Indonesia, a major supplier of metal ores to top consumer China, is trying to drive investment in the metal processing sector by imposing a 20 percent tax on raw ore exports ahead of an outright ban.
China is the largest consumer and producer of aluminum and Indonesia supplied almost 80 percent of the 25 million tonnes of bauxite it bought in the first half of the year. However, imports from Indonesia slumped in June in July, after the tax was imposed.
The planned investment appears to be the biggest to date by Chinese firms in Indonesia's metal processing sector, and if realized, would a success for the government's policy.
"The projects are forward moves in the metal refining industry in Indonesia," Industry Minister Mohamad Hidayat said after a signing ceremony attended by representatives of the three Chinese firms.
Hidayat named the companies as Beijing Shuang Zhong Li Investment Management Co, Ltd, Oriental Mining and Minerals Resources Co Ltd. and Rui Tong Investment Co Ltd.
Oriental Mining is an established steel producer but Chinese industry sources said they were not familiar with the other two companies.
Hidayat said Shuang Zhong Li planned to invest $7.1 billion to build an alumina refinery with a total production capacity of 1.8 million tonnes per year and an aluminum smelter with a total production capacity of 600,000 tonnes of aluminum ingot per year and a 1,250 MW power plant in West Kalimantan or Riau.
The other two firms plan to invest $1.5 billion on a direct reduced iron (DRI) plant with a total production capacity of 6 million tonnes per year in West Java, Hidayat added.
Both projects are to be carried out in stages, with the first completed by 2015 and the last by 2020.
Under the new Indonesian regulations, firms now have to submit plans to either build smelters or to process their ore locally, before being allowed to export raw ore from Indonesia.
Analysts said the decision to build smelters in Indonesia made sense for Chinese metal producers.
"Effectively they are losing a source of bauxite imports so you can replace it either by importing alumina from Australia, boosting bauxite imports from Guinea, or you can look at building some refineries in Indonesia," said Ivan Szpakowski, a metals analyst at Credit Suisse.
Chinese imports of bauxite from Indonesia fell 93 percent in July, while imports from Australia doubled, Chinese trade data shows. Chinese imports of iron ore in July fell 68 percent from Indonesia, and more than doubled from countries such as Chile, Mongolia and New Zealand.
Heng Kun, a senior analyst at China-based brokerage Essence Securities and who has been following the aluminum sector for years, expects more Chinese alumina producers to build smelters in Indonesia.
But like other analysts, Heng was cautious about the scale of these investments, especially in the current economic climate and as China's own growth slows.
"They have agreed the investment for now," he said, referring to the recent projects. "But how much the Chinese investor will put into these projects is hard to predict. They can say that they are having problems and cut the investment."
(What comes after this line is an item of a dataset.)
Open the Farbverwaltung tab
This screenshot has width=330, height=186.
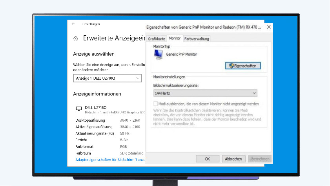pyautogui.click(x=197, y=38)
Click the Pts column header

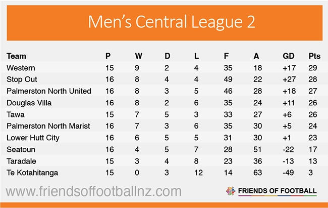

Earlier this month, industry sources said three of China's biggest alumina producers were planning to invest into bauxite mines and refineries in Indonesia.
One of these firms, Bosai Minerals Group Co Ltd, said on Thursday it had shortlisted an Indonesian partner for a $1 billion alumina plant on Bintan island which it expects to start production of 2 million tonnes per year by the start of 2015.
"We do not rule out building a smelting facility in Indonesia in the future. This alumina plant is the first step," said a Bosai Minerals spokesman.
The Indonesian Chamber of Commerce has said the country needs around 30 smelters to process various metals as part of a government drive to turn the country from an exporter of raw commodities into a manufacturing nation.